W Karpaczu nie chcą zakopiańskich ciupag, portek z parzenicami i kapeluszy z muszelkami. Tamtejszy samorząd postanowił wykreować własny styl ubioru górskiego. Być może zaakceptują go też mieszkańcy innych karkonoskich gmin.
– Jadąc w Beskidy lub w Tatry, słyszymy gwarę, widzimy elementy miejscowych strojów. To tworzy klimat tych miejsc. My też powinniśmy jakoś podkreślać pięć wieków historii osadnictwa w Karpaczu i budować naszą tożsamość – tłumaczy Ryszard Rzepczyński, wiceburmistrz Karpacza. – Nie mówimy gwarą, więc możemy to zrobić regionalnym ubiorem .
Gmina zleciła przygotowanie projektu miejscowemu artyście plastykowi, Januszowi Motylskiemu.

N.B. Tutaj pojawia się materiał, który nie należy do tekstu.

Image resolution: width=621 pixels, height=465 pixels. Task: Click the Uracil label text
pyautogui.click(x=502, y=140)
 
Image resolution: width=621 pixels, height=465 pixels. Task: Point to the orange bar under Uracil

– To nie jest strój ludowy, choć podczas pracy nad nim przestudiowałem wzory dawnych ubiorów z różnych regionów górskich. Zależało mi na tym, by nasz ubiór był przede wszystkim funkcjonalny i zawierał charakterystyczne dla regionu elementy – mówi Motylski.
Ryszard Rzepczyński mówi, że gmina nie chce, by te projekty leżały w szklanej gablocie. – Zależy nam, by mieszkańcy chcieli nosić te ubiory przy różnych okazjach. By w obiektach turystycznych wkładała je obsługa. Przedstawiciele gminy mogliby je zakładać choćby podczas oficjalnych wizyt – wyjaśnia Rzepczyński.
Na razie krawcowe szyją odświętną wersję ubioru żeńskiego. Składają się na niego: rozpinana z przodu spódnica, bawełniana koszula zdobiona haftem roślinnym i żakiet. Podstawowymi kolorami będą biel i zieleń. W takich strojach wstąpią panie z chóru Złota Aura z Karpacza już 28 czerwca, podczas koncertu nad wodospadem Łomnicy.
Projekt wersji męskiej ubioru jest jeszcze opracowywany. Jej podstawowymi kolorami też będą biel i zieleń. Pojawią się również elementy czarne. Prócz spodni, koszuli, zdobionej haftem kurtki lub swetra, będzie się na niego składał kapelusz z opuszczanymi nausznikami.
Według Katarzyny Szafrańskiej, etnografa z Muzeum Karkonoskiego, dawniej w Karkonoszach noszono stroje charakterystyczne dla całego Dolnego Śląska. Kobiety na sukniach miały białe haftowane fartuchy, krótkie kurtki z bufiastymi rękawami, a na głowach bardzo strojne czepce.
Panowie zakładali spodnie ze skóry jelenia, białe koszule ze stójką, kamizelki ze zdobionymi guzikami i koniecznie z zegarkiem na łańcuszku. Całości dopełniały zakładany na wierzch żupan i cylinder lub czapka rogatywka. Ten ubiór zaczął zanikać podczas rewolucji przemysłowej w połowie XIX wieku. Ludzie zaczęli się wtedy ubierać się po miejsku, zgodnie z obowiązującą modą.
Strój tradycyjny powrócił jednak do łask w latach 30. XX wieku. Zakładano go na uroczystości, powstały szkoły uczące szycia. Po 1945 roku tradycja została zapomniana. Nowi mieszkańcy Karkonoszy nie używali tradycyjnych ubiorów ze swoich stron, żaden strój regionalny się więc nie wykształcił.